While recently filming for our upcoming “people of indie restaurants” video series, we interviewed a number of operators, including the proprietors and some of the staff at Capital Club 16 in Raleigh, NC. We asked them why they like being a part of an independently owned restaurant, why they believe indies are important in their communities, and more. Here’s what they had to say:

Jake Wolf, co-owner

Why are independent restaurants important in their communities?


Locally owned independent restaurants are a great asset to the community because they give such a variety to their community, they give a flavor to a community that makes it different, exciting and unique.
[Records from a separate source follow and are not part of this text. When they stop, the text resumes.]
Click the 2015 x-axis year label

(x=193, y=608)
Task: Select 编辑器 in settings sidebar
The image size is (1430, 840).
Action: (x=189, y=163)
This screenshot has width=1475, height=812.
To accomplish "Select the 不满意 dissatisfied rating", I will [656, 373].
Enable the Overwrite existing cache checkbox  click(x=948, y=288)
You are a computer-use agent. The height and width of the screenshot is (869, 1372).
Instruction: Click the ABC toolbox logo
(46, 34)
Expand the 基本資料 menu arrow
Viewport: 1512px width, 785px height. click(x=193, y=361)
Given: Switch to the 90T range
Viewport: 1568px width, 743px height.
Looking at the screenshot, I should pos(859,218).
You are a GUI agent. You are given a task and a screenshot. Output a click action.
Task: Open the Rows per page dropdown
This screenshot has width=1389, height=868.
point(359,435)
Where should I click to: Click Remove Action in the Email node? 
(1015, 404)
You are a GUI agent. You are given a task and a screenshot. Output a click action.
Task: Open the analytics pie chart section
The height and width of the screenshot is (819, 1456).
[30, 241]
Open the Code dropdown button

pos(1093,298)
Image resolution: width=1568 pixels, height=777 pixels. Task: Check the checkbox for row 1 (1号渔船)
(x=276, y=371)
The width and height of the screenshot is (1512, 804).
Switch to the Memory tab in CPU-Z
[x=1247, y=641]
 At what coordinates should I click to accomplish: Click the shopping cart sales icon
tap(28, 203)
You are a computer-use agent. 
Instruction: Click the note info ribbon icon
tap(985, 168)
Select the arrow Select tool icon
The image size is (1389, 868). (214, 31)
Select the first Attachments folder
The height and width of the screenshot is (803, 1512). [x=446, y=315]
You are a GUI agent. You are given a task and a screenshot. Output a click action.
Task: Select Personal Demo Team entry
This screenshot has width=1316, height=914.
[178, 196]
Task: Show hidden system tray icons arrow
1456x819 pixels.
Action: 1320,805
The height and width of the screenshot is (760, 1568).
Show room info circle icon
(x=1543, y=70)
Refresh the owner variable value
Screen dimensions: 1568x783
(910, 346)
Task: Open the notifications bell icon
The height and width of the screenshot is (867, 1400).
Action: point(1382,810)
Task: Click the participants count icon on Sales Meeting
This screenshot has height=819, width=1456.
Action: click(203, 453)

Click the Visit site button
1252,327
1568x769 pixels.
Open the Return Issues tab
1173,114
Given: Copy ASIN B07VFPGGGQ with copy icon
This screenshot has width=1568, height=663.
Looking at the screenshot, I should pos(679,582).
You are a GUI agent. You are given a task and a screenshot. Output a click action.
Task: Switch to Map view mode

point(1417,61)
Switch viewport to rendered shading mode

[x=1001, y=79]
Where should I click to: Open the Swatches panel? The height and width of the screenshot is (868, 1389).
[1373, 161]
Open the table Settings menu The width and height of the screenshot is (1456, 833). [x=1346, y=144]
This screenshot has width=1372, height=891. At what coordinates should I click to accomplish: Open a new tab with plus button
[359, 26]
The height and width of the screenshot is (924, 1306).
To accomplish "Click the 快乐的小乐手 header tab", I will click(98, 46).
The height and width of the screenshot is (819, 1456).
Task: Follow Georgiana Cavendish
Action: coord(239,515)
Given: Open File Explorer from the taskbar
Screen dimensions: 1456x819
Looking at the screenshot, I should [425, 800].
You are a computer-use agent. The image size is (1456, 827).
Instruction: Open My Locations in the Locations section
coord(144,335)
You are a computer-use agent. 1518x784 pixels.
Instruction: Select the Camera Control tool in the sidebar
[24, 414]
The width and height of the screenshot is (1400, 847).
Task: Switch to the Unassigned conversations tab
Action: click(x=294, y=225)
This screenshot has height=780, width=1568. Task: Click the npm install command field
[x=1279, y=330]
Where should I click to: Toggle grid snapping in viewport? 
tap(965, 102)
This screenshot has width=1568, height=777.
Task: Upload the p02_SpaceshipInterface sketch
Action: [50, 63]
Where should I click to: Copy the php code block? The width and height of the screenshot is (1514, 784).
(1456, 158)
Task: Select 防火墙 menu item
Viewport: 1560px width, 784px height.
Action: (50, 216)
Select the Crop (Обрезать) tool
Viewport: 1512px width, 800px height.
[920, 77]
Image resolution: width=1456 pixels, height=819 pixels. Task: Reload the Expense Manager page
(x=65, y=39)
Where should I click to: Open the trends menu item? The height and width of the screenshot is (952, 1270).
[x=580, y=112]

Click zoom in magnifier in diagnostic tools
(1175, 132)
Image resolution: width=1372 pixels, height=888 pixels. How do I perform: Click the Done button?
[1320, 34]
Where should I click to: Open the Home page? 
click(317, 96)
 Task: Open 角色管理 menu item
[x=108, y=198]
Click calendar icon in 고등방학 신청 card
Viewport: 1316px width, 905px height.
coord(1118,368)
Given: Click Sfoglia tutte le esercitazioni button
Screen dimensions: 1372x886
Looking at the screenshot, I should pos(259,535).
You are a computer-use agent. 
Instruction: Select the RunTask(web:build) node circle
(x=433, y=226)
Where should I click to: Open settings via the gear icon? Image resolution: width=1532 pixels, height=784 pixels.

We are the people of Raleigh, and when people come into our city, this is what they see...independent restaurants are a good representation of what the city is all about.

What advantages do independent restaurants have over chains?

Independent restaurants have the unique benefit of knowing our customers, and knowing what their roles are in the community. It is a much more down-to-earth, much more grassroots relationship with the community if you are an owner-operator.

How important is it for you as owners to be present in the restaurant?

Our presence as owners is definitely recognized by the guests because we treat them like they are in our house. If I can’t make it out to greet them, they know I’m back there in the kitchen cooking. They know that what is going into that dish is effort and love. They can feel that. Meanwhile, my wife, Shannon, has been here up front greeting customers from the first day, and four years later, many of them have become good friends and have watched our son grow from a baby to a four-year old boy.

Paul Hesselblad, manager/bartender

What kind of people do you tend to find working at independent restaurants?


Most people I’ve worked with in independent restaurants are passionate people who have other interests in their life, whether it be music, art, film, dance...all sorts of things. They are just driven people in general. And when you find a place like this you can really get fired up about what you’re doing. You have a support group and everything gels together and as a group of passionate, driven people you get stronger at what you do. You learn from each other. We eat, we talk, we share thoughts, we joke. And we build our lives around working together here. We’re going to be supportive of whatever you do here and outside of work. If you are a musician, we’re going to go to your shows. If you’re an artist we’re going to go to your galleries. If you make jewelry, we’re going to buy it. It’s just part of helping everybody progress and we’re all in this together.

What have you learned from being able to work directly for the owner of a restaurant?

Jake Wolf is one of the hardest working men I’ve ever seen in my life. He’s the owner, the chef, and he’s in here doing it harder than anybody I’ve ever seen. And he doesn’t get to spend much time with his family because this is his bread and butter. But one day I was standing at the host stand, and I looked at Jake and his wife, Shannon, and their son Johnny, and they were sitting at a table, having a meal. It was a Tuesday night, the sun was setting and it shined on the words “Capital Club 16” in the window, and I said to myself, ‘That’s the American dream. It actually exists.’ That moment when I saw him sitting there having dinner with his family, in his own establishment, I thought, That’s doing it right. That’s doing it with heart. And I thought that this is something I want to do one day as well if I get the chance.